The second essay is by The Hayride’s own Mr. Scott McKay, from which we draw attention to these lines:
People here might follow politics, and they’ll definitely follow national politics. Almost nothing at the local or state level gets people torqued up anymore. For example, John Bel Edwards spent the better part of two years trying to lock down Louisiana’s civil life and even forcing a useless COVID vaccine into the arms of kids, and most of the state basically yawned. Now – nobody complied with his mandates, other than a few people in core Democrat constituencies, but to get angry about it and demand somebody do something? Nah.
. . . Louisiana is a state with low political engagement. And that will only change when the people see some evidence that politics is more than just a quadrennial grift laid on them by hucksters and crooks who’ll never make things better.
The thing that connects both of these issues – the obsession with CO2 and climate change and Louisiana’s lack of political engagement – is Christianity.
In the first case, the erosion of Christian belief that has been happening in recent years means that new religions will necessarily appear to fill the crushing existential emptiness in the human soul that comes along with a rejection of Christ’s offer of new and abundant life – new religions like this repackaged pantheism of saving Mother Earth from ‘climate change’.
In the second case, an active Christian faith will draw people into the public square to speak and act vigorously. Malaise is a sign that we are too comfortable in materialistic self-interest, that we believe there is nothing worth sacrificing our personal peace and contentment to defend. But painful, heroic sacrifice for others is at the heart of true Christianity: It is what Christ did for us, and what we must do for others if we would be faithful disciples of His.
For example, in Serbia in recent weeks, huge crowds have gathered to support the traditional Christian family in the face of efforts to normalize the LGBT ideology. Where are Louisiana’s massive, sustained protests to uphold traditional marriage, to expel the LGBT groomers and their books from schools and libraries, to outlaw abortion pills, to stop Big Tech censorship, to remove covid totalitarians from office, etc.?
But Christianity is not simply defensive. It is also constructive, creating many wonderful things for the benefit of man. Under the influence of the Orthodox Church, England created beautiful illuminated manuscripts like the Lindisfarne Gospels; France developed the unique forms of her Carolingian architecture; holy men and women like St. Martin the Merciful of Tours (+397 A.D.), a saint dear to Louisiana, arose; and further to the east, in the Queen City of Constantinople, the awe-inspiring walls and famous Greek fire that kept the city safe from invasion for centuries were made.

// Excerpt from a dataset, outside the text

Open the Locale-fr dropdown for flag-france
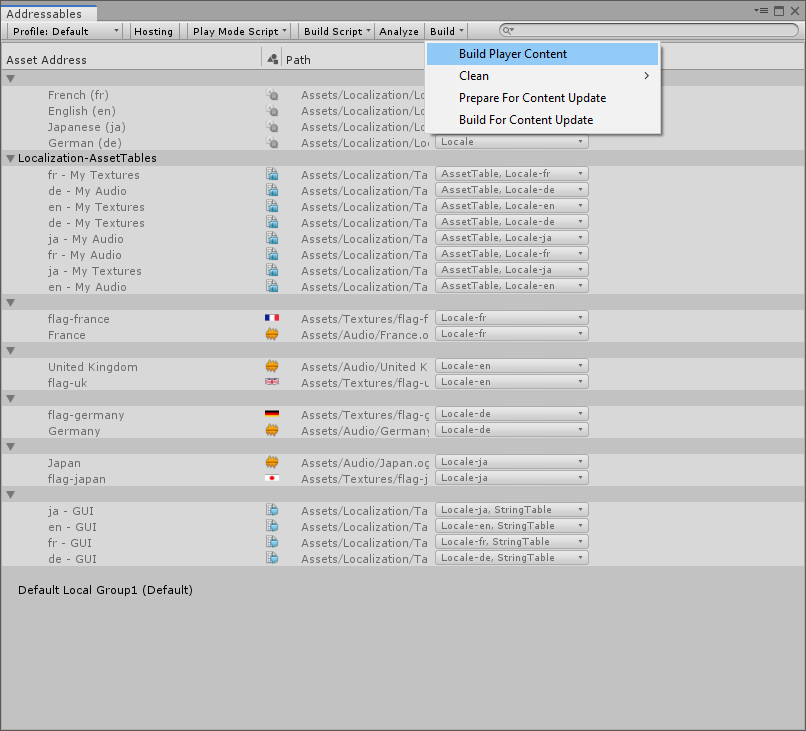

With the return of a vibrant Christian Faith in Louisiana, we could have safe advances in the energy sector without making wasteful, unnecessary sacrifices to ideological idols; we could have a vigilant population ready to defend the good and build a beautiful culture. And safe from enemies, we could do what Mr. McKay described so well in his essay mentioned above – enjoy our local, inherited folkways:
People in Louisiana overwhelmingly were born and raised here. It’s just under 80 percent of the population of the state who are natives. That’s actually a pretty cool thing, in that it breeds a lot of cultural adhesion and it makes things like Mardi Gras, LSU football, the Ponchatoula Strawberry Festival and so on the grand tradition they are. People from out of state come here and they can’t believe how big a deal some of our cultural fare can be. There’s a lot of charm in that.